In the focus group discussions, the most common measures that participants mention taking to mitigate their risk at this stage in the pandemic (November – December 2022) include the use of hand sanitizer and masking (though, most participants freely admit it is limited to specific activities/scenarios, i.e., they do not generally mask). Some also continue to stay at home as much as possible and limit contact with others as much as possible. However, in general, most participants are not nearly as conscientious about public health measures as they were during the height of the pandemic. This is a result of a confluence of factors: pandemic fatigue, vaccinations, and the perception that COVID outcomes are not as severe as before.

COVID-19 Other Illnesses and Actions Taken

Almost half (45%) of respondents report that they have tested positive for COVID-19 since the start of the pandemic, and 11% have had multiple infections. More than a quarter (28%) of those who tested positive since the start of the pandemic have had an infection since October 2022.

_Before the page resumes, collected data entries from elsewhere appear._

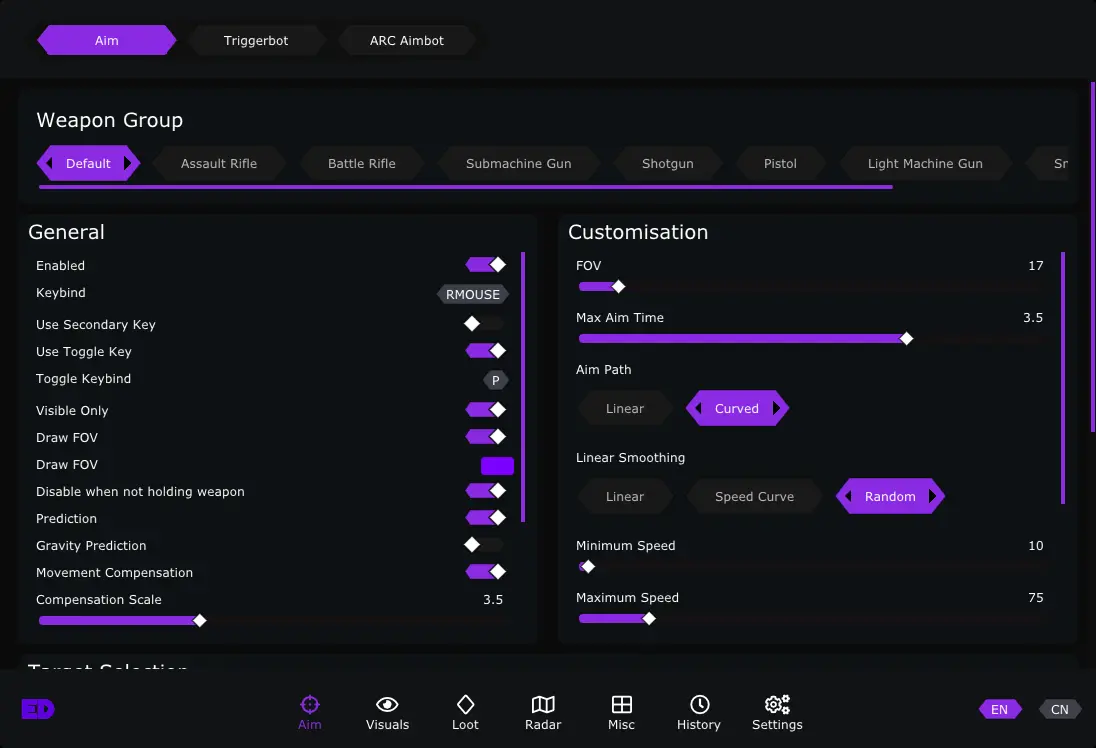The image size is (1096, 748).
Task: Disable the Visible Only toggle
Action: [485, 410]
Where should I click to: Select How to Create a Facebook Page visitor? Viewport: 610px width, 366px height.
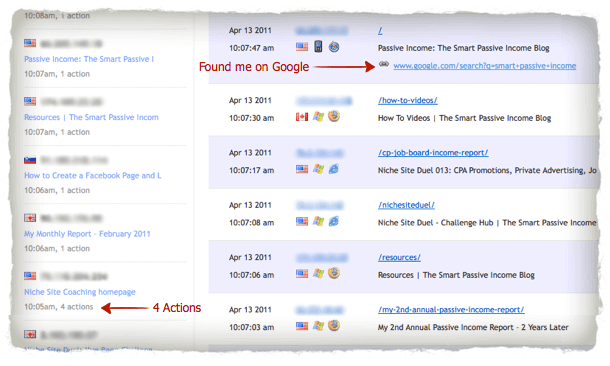pyautogui.click(x=93, y=175)
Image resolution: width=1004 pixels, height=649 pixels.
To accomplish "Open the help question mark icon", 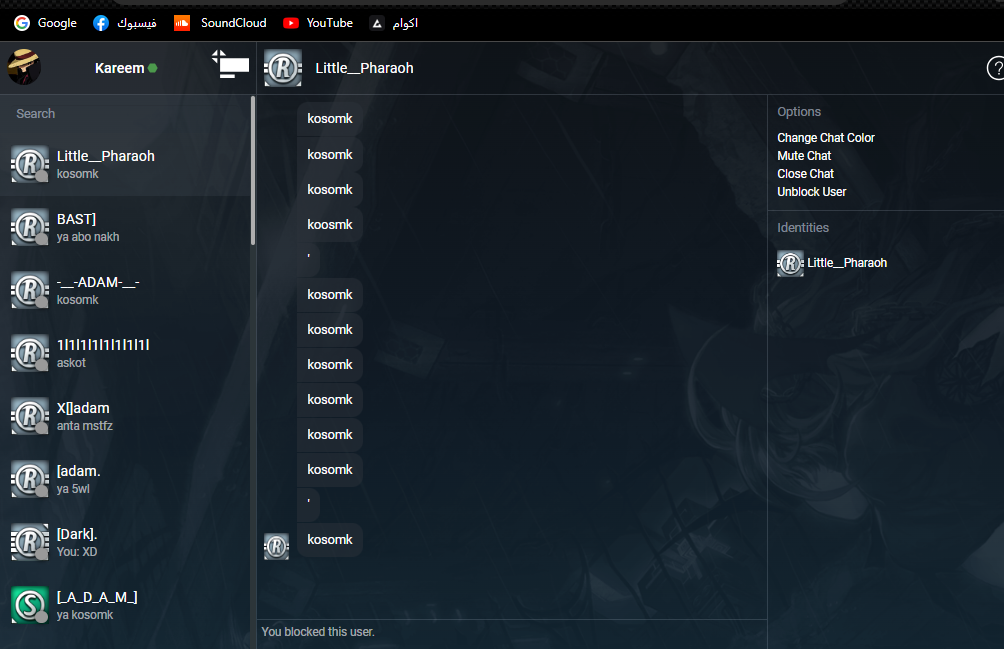I will (996, 68).
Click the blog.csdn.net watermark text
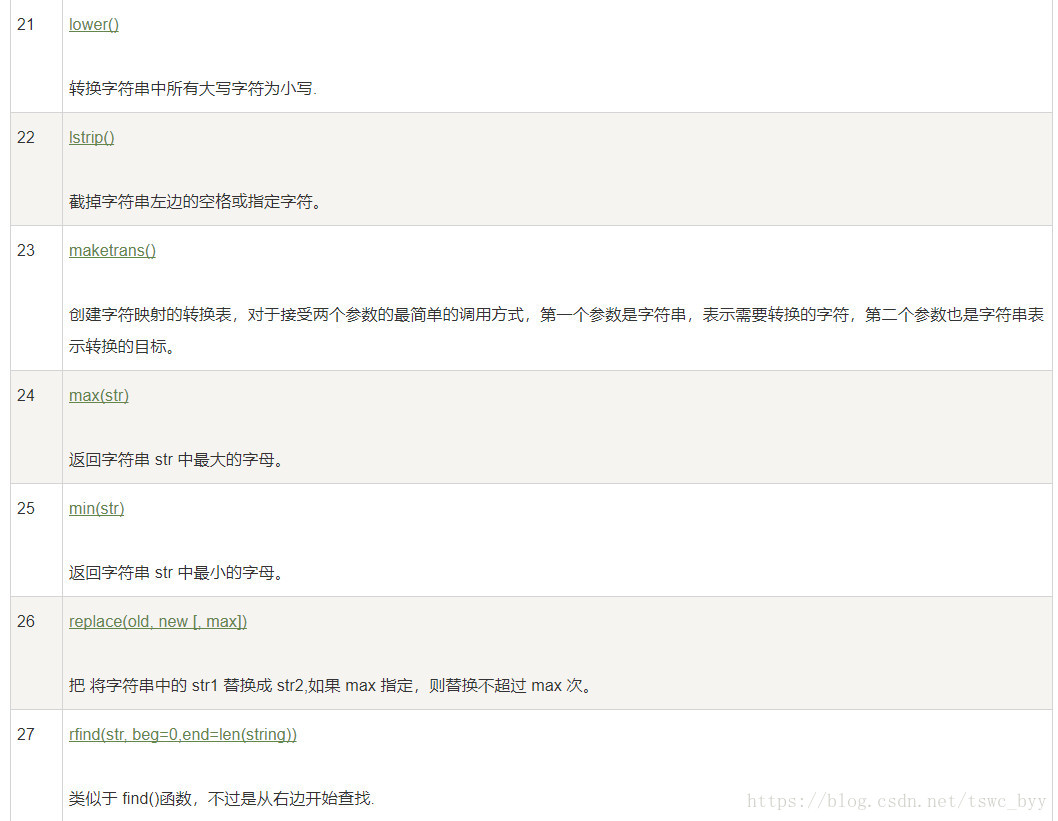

For those who tested positive for COVID-19 at some point, most (83%) isolated themselves from people outside their household, and 88% of those who work outside the home avoided going to work the last time they tested positive for COVID-19. Most respondents (76%) also wore a mask when around others because of their positive test. Not as many (57%) isolated themselves from others in their household. Half (51%) were instructed by health authorities to isolate but instructions to isolate were more prominent among those whose last infection was in 2020 (62% were instructed) compared with the first two months of 2023 (36%). The fewer instructions to isolate likely is related to the fact that the testing regime changed from clinic testing site (where the instructions could be given) to at home rapid tests.

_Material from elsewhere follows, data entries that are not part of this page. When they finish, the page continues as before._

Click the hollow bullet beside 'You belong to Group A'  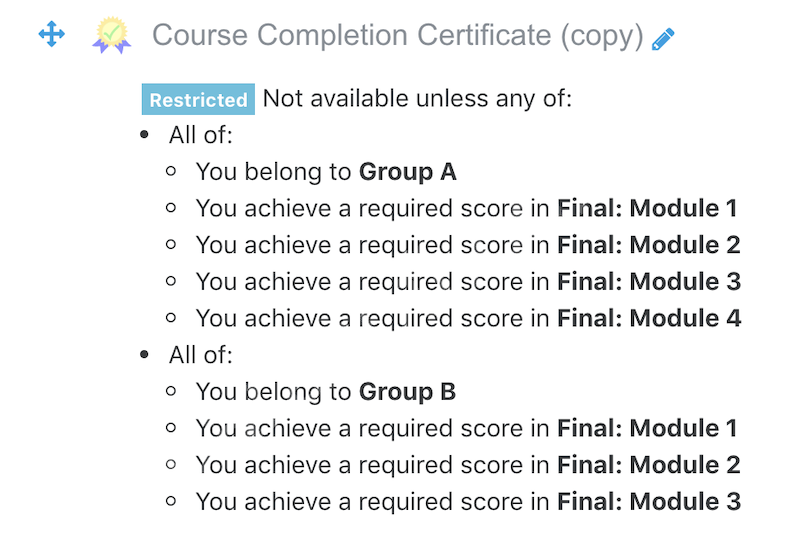click(x=171, y=171)
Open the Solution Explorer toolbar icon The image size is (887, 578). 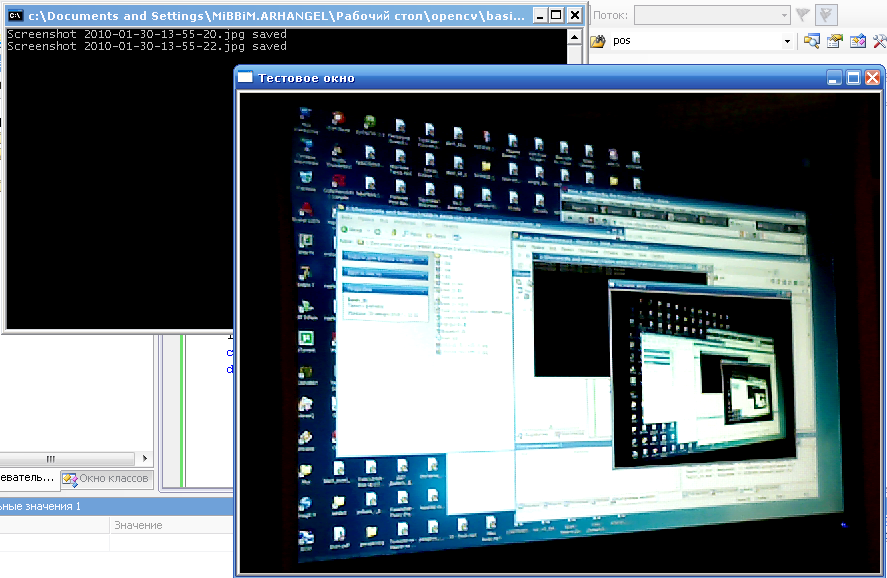[x=812, y=41]
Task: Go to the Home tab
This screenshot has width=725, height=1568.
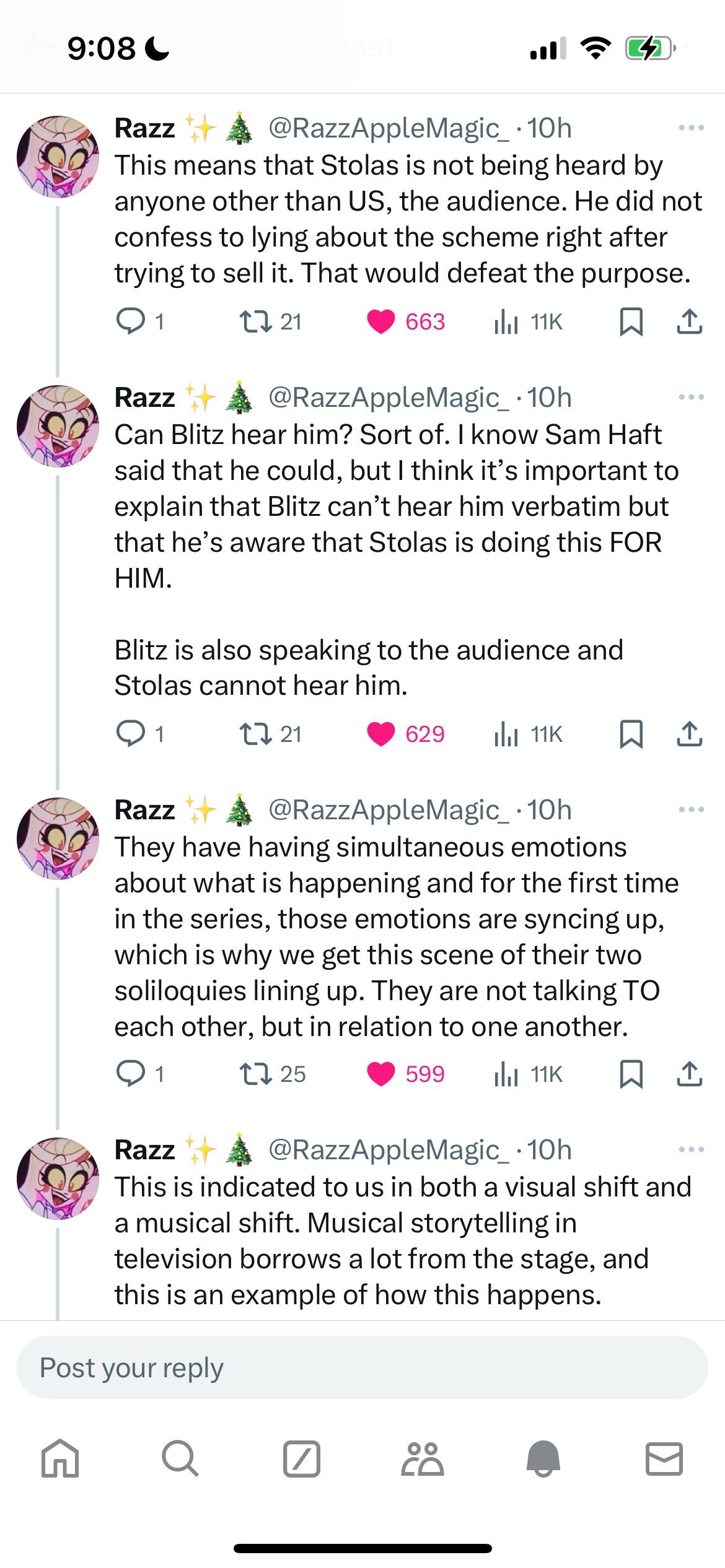Action: 60,1460
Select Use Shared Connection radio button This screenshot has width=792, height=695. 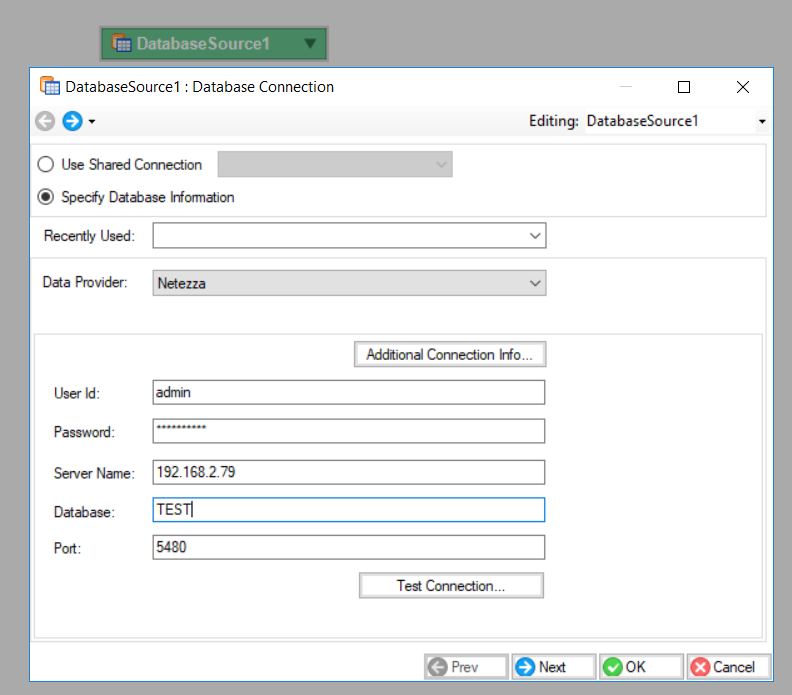pos(45,165)
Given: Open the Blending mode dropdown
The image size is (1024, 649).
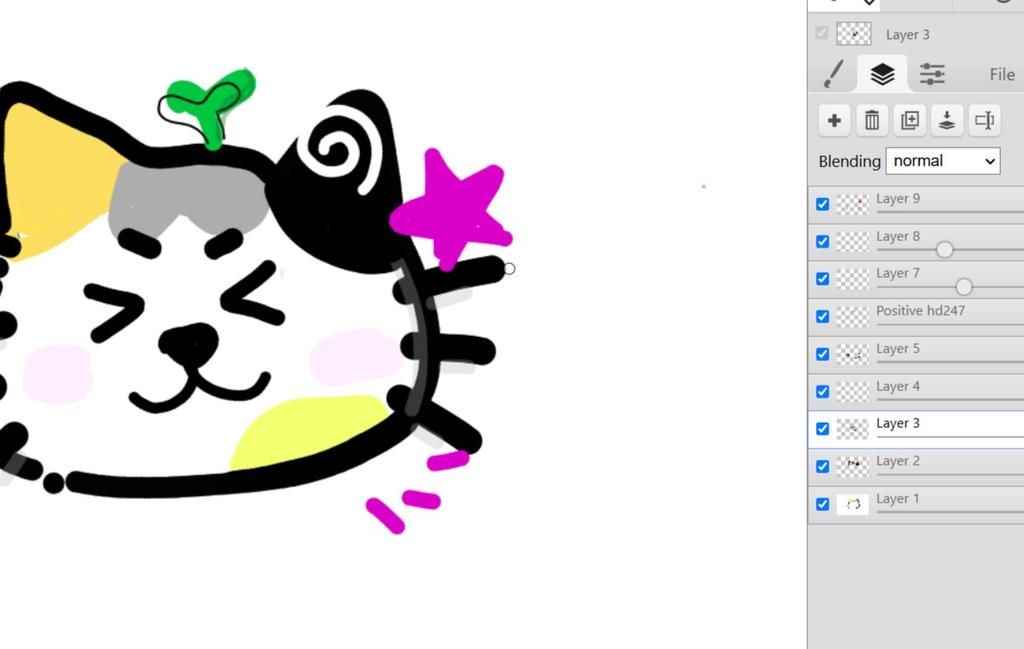Looking at the screenshot, I should pyautogui.click(x=942, y=161).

For those who tested positive and isolated from others, 92% isolated for at least 5 days and 33% for 10 or more days. Over time, the frequency of isolating for 10 or more days declined. In 2020, 41% isolated for 10 or more days compared with only 18% of those whose last infection was in the first 2 months of 2023. In addition, 19% left the house during their isolation and may have come into contact with other people.  Leaving the house was most likely early in the pandemic (28% in 2020) and in the first couple months of 2023 (29%).

Respondents were also asked about how they dealt with having other illnesses or suspected COVID-19 in the past 30 days. Those who were sick with something other than COVID-19 or suspected they might have COVID-19 (unconfirmed by a test) were less likely than those who tested positive for COVID-19 to take precautions. Most commonly, these respondents isolated themselves from people outside of their household (69%) and avoided going to work (68%). Of those who isolated, 72% isolated for 5 days or more. Almost four in ten (38%) left their house during their isolation. Leaving the house was most likely early in the pandemic (57% in 2020) and declined in 2022 (39%) and 2023 (35%).

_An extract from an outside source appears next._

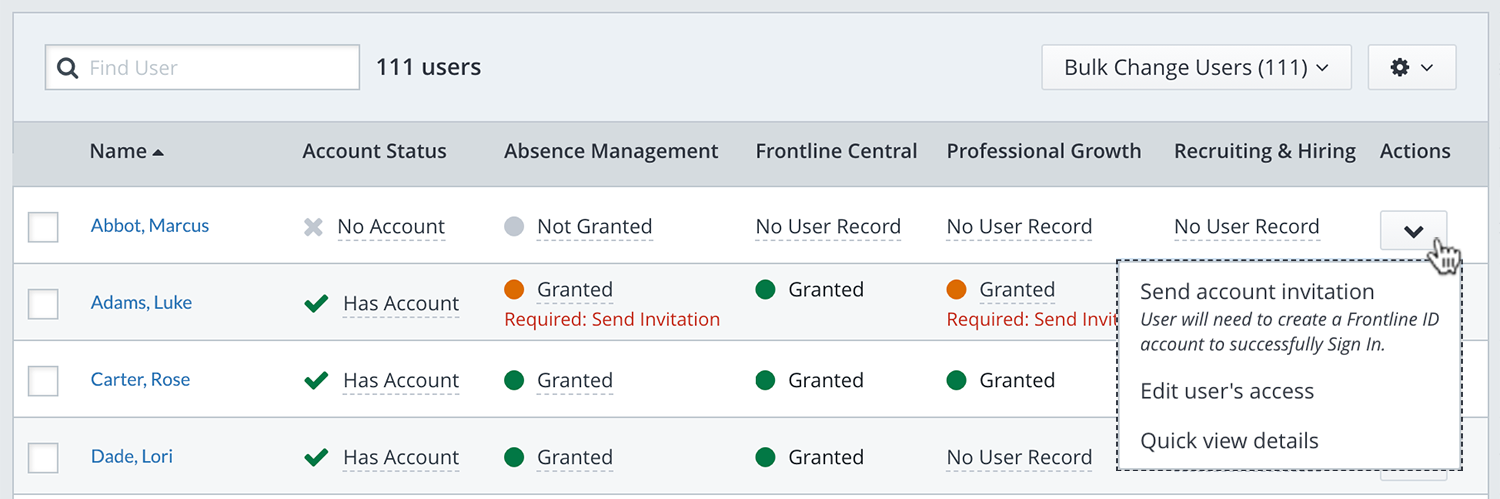Tick the checkbox for Adams, Luke

coord(43,303)
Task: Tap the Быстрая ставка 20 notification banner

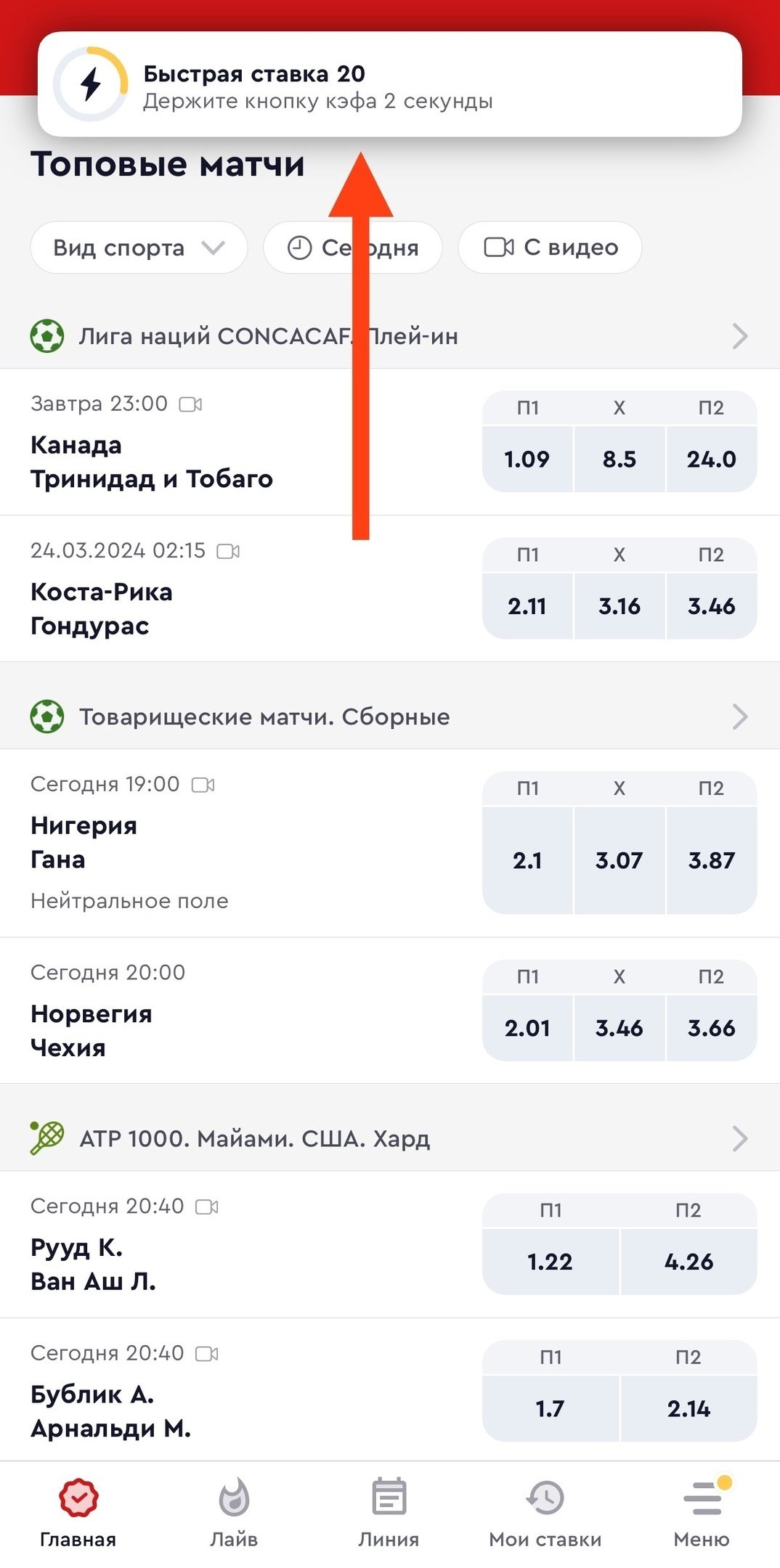Action: [x=389, y=85]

COVID-19 Vaccination Status and At-Risk Health

More than eight in ten (85%) respondents reported that they have received the primary series of the COVID-19 vaccine, and 33% have had at least one booster.

A series of health conditions such as being obese, immune compromised, having a chronic medical condition and being pregnant increase the risk that individuals face from a COVID-19 illness.Forty-one percent had one of these health conditions. Those who are 60 years and older are also at a greater risk. Using these two qualifications (age and health), 56% of respondents are at a greater risk. The at-risk population is 61% if those who are not fully vaccinated are included.